3.2 Questions from Conventions

Follow a no-fail recipe.

When scientists first started writing about their discoveries, no conventions existed to dictate what form their writing should take. In the 17th century, the first scientific journals published papers written as chronologically structured narratives, or even as descriptive letters (Sollaci & Pereira, 2004; Wu, 2011). Only in the 20th century did scientific journals begin to publish articles which followed a conventional structure.

Nowadays, we expect to read scientific articles organized according to a discipline’s conventions. Conventions make articles easier to understand, because conventions satisfy readers’ expectations about how researchers present information. Scientific writers follow accepted practices or conventions to increase the grasp – and impact – of their work. In Section 3.2 I describe how an important modern convention can scaffold creating topics.

By the 1940s, scientific writing in many disciplines began using a particular convention: the Introduction, Method, Results and Discussion (IMRaD) structure. By 1965, IMRaD had become the dominant convention, and now serves, by far, as scientific writing’s most common structure (Sollaci & Pereira, 2004).

IMRaD provides a logical narrative for a scientific paper. The introduction lays out a problem, states the problem’s importance, relates what researchers know (or don’t know) about the problem, and introduces research questions, hypotheses, and objectives. The method section describes how the writer studied their research questions. The results section conveys what the research methods found. The discussion interprets what the results mean, and states why readers should consider results as important.

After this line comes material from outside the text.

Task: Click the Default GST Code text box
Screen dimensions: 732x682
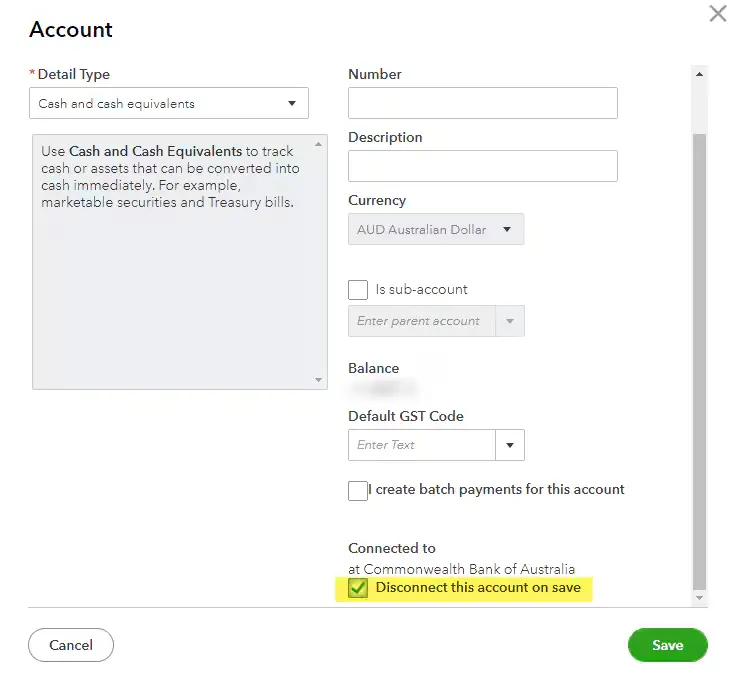Action: (421, 445)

Why has IMRaD become the dominant convention for scientific writing? First, IMRaD provides essential structure for successfully disseminating scientific research. “Most, if not all, editors and scientists agree that IMRaD provides a consistent framework that guides the author to address several questions essential to understanding a scientific study” (Wu, 2011, p. 1347). Second, you can apply IMRaD across diverse disciplines. Not surprisingly, many books about scientific writing discuss IMRaD (Heard, 2022; Sarnecka, 2019; Schimel, 2012; Sword, 2012).

One often finds IMRaD promoted within disciplines. For example, the 7th edition of the Publication manual of the American Psychological Association (APA) (American Psychological Association, 2020) provides conventions for psychologists to use to report research. Within the APA manual one finds an extremely detailed IMRaD structure. Table 3-1 of the APA manual (pages 77-79) provides a long list of IMRaD components, including the structure for each IMRad component and detailing the topics and subtopics to include in each section.

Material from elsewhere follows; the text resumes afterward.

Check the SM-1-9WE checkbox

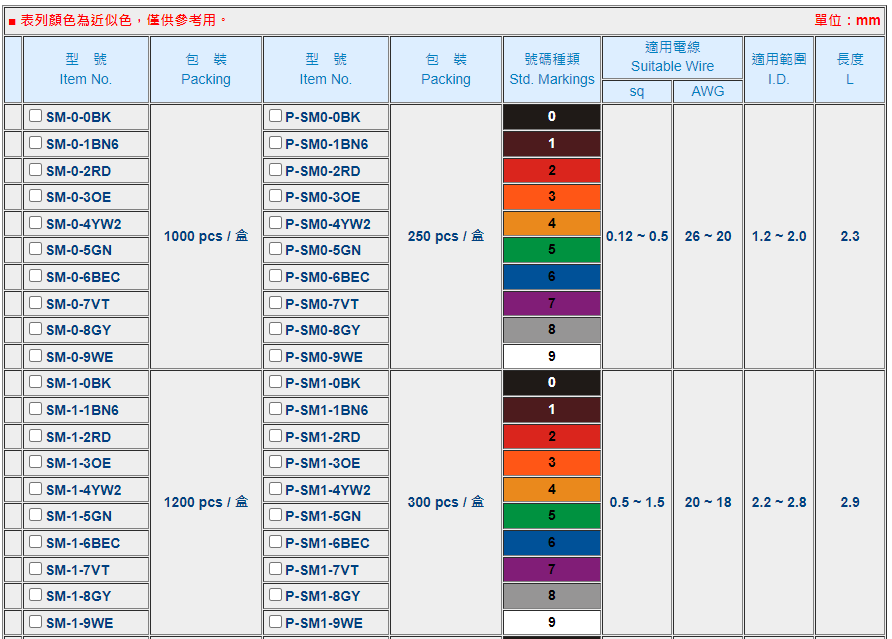[36, 622]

For example, the APA’s Table 3-1 breaks the introduction into discussing three core subtopics: ‘Problem’, ‘Review of Relevant Scholarship’, and ‘Hypothesis, Aims, and Objectives’. For the latter subtopic, the table (American Psychological Association, 2020, p. 78) instructs the writer to “state specific hypotheses aims and objectives including theories or other means to derive hypotheses, primary and secondary hypotheses, other planned analyses.”

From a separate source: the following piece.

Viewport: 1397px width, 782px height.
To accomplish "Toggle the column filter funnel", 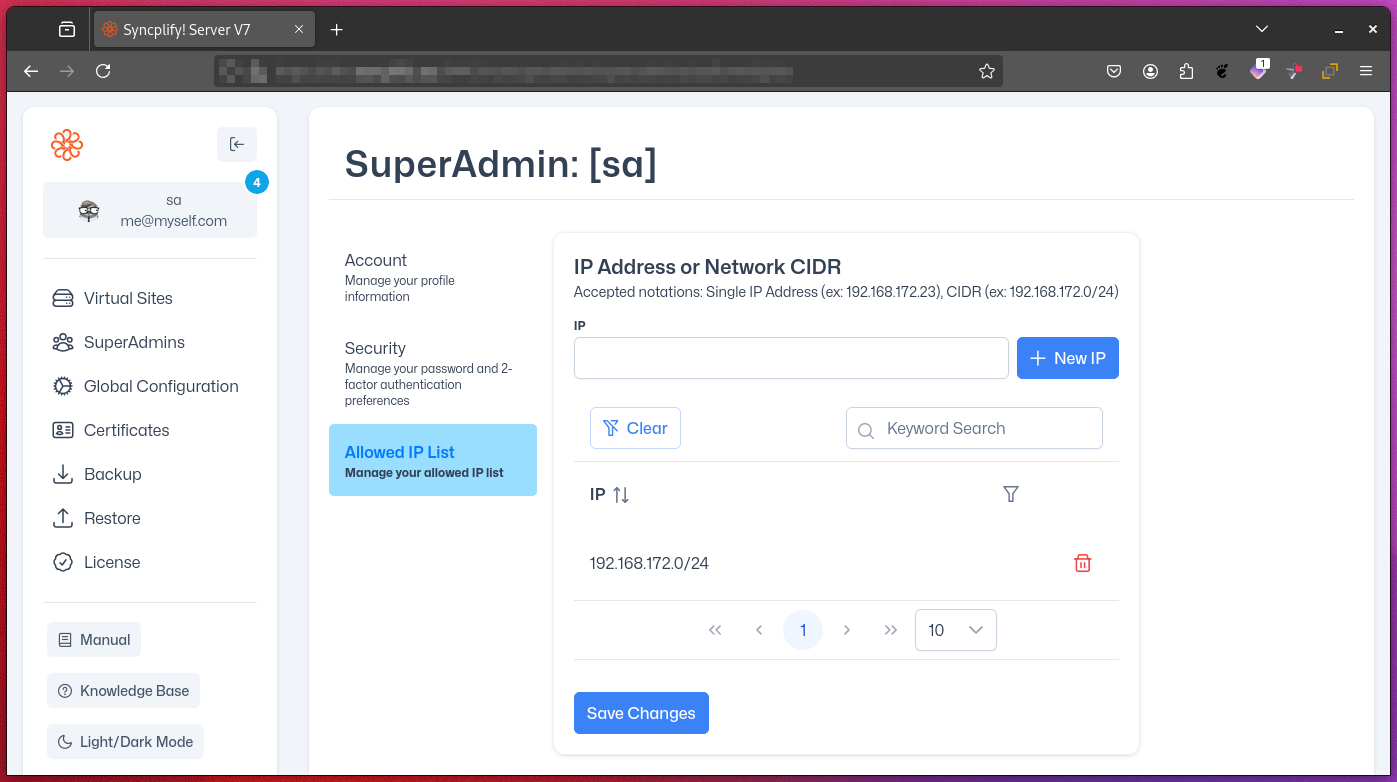I will point(1010,494).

Some writing aids provide prompts to help overcome writer’s block (Goldberg, 2021; Lamott, 1995). I follow suit by converting the statements of the APA manual’s Table 3-1into questions to use as prompts which appear (coincidentally) in my own Table 3-1 below. Answers to my IMRaD questions become your first topic cards (Step 1 in the Chapter 2 method). By giving you the IMRaD questions in advance, I provide you with a scaffold you can easily use to generate topic cards. The questions serve as a scaffold because you don’t need to keep the questions in mind; you simply look at them and answer them, jotting the answers down on index cards.

I only provide questions for the APA’s core IMRaD sections, ignoring other components (title page, author notes, abstract). Even so, the scaffold provides 104 different questions to use as prompts, because the APA manual’s IMRaD structure is very detailed. I number each question to indicate its order relative to the table in the Publication manual. I also label each question to indicate the IMRaD topic and subtopic being addressed, using the terms provided in the Publication manual’s table.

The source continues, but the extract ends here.